Curitiba - O diretor para o hemisfério ocidental da Câmara de Comércio dos Estados Unidos, Mark Smith, vê com ressalvas a aposta do governo norte-americano nos biocombustíveis. Segundo ele, quase a totalidade da produção de etanol, atualmente, está concentrada no meio-oeste e os mercados consumidores mais importantes estão na costa - na Califórnia - e em Nova Iorque. ''Não há sistema de logística nem postos comerciais para a mistura (de etanol na gasolina) para fazer crescer o mercado comercial'', analisou.
Outra restrição, na opinião de Smith, é que a matriz automobolística dos Estados Unidos pode ir até 10% de mistura de etanol na gasolina.
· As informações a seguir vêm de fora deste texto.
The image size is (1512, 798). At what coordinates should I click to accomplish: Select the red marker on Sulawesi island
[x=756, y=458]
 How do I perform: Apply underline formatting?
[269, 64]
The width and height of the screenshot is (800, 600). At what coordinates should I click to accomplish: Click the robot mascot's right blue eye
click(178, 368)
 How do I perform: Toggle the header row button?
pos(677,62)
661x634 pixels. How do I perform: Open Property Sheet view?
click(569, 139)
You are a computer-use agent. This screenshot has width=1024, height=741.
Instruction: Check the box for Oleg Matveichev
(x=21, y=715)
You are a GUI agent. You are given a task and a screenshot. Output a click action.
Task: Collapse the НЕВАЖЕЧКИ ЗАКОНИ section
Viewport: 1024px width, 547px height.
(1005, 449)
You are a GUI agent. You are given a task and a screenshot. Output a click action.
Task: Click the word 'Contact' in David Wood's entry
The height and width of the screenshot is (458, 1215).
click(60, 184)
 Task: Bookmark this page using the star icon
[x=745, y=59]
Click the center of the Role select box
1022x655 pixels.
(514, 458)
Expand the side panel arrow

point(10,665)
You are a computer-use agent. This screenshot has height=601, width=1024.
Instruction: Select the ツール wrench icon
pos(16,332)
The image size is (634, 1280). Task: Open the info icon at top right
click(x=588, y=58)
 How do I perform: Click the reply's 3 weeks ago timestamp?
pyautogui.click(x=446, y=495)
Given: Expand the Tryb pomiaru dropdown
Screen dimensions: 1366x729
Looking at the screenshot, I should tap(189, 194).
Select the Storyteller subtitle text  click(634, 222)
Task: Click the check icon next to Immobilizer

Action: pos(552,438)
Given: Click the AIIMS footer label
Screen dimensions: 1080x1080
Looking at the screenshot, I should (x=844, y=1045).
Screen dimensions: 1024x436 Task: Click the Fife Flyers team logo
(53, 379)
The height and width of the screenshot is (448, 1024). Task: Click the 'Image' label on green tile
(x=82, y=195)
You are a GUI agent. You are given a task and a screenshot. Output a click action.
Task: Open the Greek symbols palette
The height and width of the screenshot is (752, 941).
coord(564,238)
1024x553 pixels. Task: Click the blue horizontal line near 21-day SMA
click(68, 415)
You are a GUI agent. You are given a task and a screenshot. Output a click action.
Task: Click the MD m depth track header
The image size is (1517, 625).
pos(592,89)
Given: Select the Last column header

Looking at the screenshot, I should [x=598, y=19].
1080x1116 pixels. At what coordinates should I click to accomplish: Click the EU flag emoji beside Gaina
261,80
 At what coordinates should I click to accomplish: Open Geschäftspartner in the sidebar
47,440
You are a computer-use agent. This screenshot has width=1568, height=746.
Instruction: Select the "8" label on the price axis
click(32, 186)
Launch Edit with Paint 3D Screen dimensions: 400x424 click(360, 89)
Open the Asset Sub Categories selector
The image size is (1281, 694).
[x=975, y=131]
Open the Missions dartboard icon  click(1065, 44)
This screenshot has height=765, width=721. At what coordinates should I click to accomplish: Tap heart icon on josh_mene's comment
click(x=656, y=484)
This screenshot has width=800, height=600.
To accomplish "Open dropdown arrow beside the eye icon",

Para ele, propor percentual superior a esse é ''ir para um lugar onde não há consenso''. ''O Brasil, com o Proálcool, tinha propósito de estimular o uso do álcool puro. Aqui estamos partindo de uma perspectiva bem diferente'', comparou.
Smith não acredita que a indústria de biocombustíveis será a solução para a questão da segurança energética, mas concorda que terá papel importante. ''Os Estados Unidos gostam do conceito de energia renovável, querem se livrar da dependência dos maus jogadores (Irã, Iraque), mas não querem pagar mais por isso'', afirmou Smith. ''Se os Estados Unios querem realmente ter mercado nacional para biocombustíveis com o etanol, teremos que olhar atentamente o custo-benefício, não somente os custos logísticos'', acrescentou ele.(A.L.)